With a focus on the mechanical response, this Action will bring together European scientists who contribute to the identification of links between macroscopic properties and the microstructural processes in amorphous materials. It will produce predictive theories and constitutive equations which are based on meaningful physical representations of the underlying processes, and will promote interactions between theorists and experimentalists so as to facilitate the formulation and design of new materials.
There is also a matching demand from industry, as glasses are important materials for advanced applications. Research on these topics can then have a direct impact on technological progress in material processing and forming, in the control of strength and durability and, in the end, in the design of new materials. The potential benefits of this Action are thus enormous.

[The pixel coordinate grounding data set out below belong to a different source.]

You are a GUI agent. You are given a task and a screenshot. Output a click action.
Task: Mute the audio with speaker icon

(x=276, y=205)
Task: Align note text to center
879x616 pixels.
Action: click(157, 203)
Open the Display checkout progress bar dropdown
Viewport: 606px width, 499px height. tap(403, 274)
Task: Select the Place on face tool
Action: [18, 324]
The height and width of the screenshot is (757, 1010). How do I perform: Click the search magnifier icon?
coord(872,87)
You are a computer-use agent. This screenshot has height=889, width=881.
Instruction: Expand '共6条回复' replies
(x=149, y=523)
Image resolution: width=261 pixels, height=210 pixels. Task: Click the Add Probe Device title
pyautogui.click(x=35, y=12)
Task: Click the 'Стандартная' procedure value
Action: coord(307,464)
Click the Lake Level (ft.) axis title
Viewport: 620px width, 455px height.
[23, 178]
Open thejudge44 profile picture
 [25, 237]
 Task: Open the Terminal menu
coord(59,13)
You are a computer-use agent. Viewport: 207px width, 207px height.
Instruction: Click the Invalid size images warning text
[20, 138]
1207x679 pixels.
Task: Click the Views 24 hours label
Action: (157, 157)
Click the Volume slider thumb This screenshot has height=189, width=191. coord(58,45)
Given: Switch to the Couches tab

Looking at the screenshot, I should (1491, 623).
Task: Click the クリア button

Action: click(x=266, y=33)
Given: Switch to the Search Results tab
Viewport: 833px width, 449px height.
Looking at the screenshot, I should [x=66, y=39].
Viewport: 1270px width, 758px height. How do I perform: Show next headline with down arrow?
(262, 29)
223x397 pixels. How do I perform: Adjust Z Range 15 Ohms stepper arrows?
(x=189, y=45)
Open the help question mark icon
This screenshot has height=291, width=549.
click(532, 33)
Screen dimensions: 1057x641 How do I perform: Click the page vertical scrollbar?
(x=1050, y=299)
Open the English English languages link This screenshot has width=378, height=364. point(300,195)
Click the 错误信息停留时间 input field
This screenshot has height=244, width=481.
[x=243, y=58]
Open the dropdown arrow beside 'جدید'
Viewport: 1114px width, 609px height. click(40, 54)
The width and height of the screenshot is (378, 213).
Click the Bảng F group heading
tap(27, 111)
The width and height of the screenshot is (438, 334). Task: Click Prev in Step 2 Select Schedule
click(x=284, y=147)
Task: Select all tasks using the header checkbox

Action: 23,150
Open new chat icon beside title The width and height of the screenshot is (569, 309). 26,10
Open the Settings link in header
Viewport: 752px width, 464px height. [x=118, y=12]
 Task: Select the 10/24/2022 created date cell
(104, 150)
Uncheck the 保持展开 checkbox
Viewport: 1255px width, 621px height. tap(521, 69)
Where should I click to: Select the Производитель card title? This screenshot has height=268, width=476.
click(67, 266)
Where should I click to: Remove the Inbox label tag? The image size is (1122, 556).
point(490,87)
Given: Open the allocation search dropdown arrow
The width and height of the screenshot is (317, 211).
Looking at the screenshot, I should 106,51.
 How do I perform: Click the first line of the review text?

COST is ideal for the proposed Action because the key need is not to provide more funding to existing research groups, but to link up existing activities so that all synergies are fully exploited and new ideas generated. Ease of access for institutions from non-EU member countries also makes COST very appropriate, and will help to link European research under the Action to the international research context
The Action does not duplicate research efforts funded under other European mechanisms. ESF have suspended the application process for both Networks and EuroCore programmes (apparently to avoid overlap of function with other agencies) so funding from them would not be an option. A related ESF programme, Simbioma, addresses wide ranging topics in simulation of materials (including biomaterials), but glasses form only a small part. There is also the Comploids EU-FP7 programme, which focusses on colloidal dynamics but has no link to conventional glasses, and SoftComp, a former Network of Excellence also addressing colloids but which has expired and is now self-financing. Finally, the SPHINX (statistical physics of glassy and nonequilibrium systems) network was a successful ESF network but this ended in 2004 and there has been no direct successor involving work on structural glasses, or exploiting the significant synergies that this Action will be able to generate by broadening the view to include a range of different classes of amorphous materials.